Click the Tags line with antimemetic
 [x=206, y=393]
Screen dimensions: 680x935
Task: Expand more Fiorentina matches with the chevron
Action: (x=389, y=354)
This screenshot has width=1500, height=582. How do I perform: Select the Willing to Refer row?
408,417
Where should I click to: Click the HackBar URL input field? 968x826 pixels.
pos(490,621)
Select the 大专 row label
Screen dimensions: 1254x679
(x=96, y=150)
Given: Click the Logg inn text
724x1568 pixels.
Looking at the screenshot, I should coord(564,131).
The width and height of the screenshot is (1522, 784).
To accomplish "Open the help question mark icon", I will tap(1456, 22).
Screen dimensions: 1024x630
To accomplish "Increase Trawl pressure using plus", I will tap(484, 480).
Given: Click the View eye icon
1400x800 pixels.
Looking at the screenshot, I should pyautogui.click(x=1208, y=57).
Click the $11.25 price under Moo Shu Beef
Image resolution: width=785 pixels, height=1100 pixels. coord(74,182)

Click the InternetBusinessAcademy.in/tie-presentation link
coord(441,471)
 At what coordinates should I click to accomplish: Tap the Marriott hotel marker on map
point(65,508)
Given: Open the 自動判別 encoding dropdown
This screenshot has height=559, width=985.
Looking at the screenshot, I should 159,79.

> _Problem statement_:
Please repeat each line from the one with "Given: Open the 自動判別 encoding dropdown" through the last line of the data above, and add nothing.

> _Task output_:
Given: Open the 自動判別 encoding dropdown
This screenshot has height=559, width=985.
Looking at the screenshot, I should 159,79.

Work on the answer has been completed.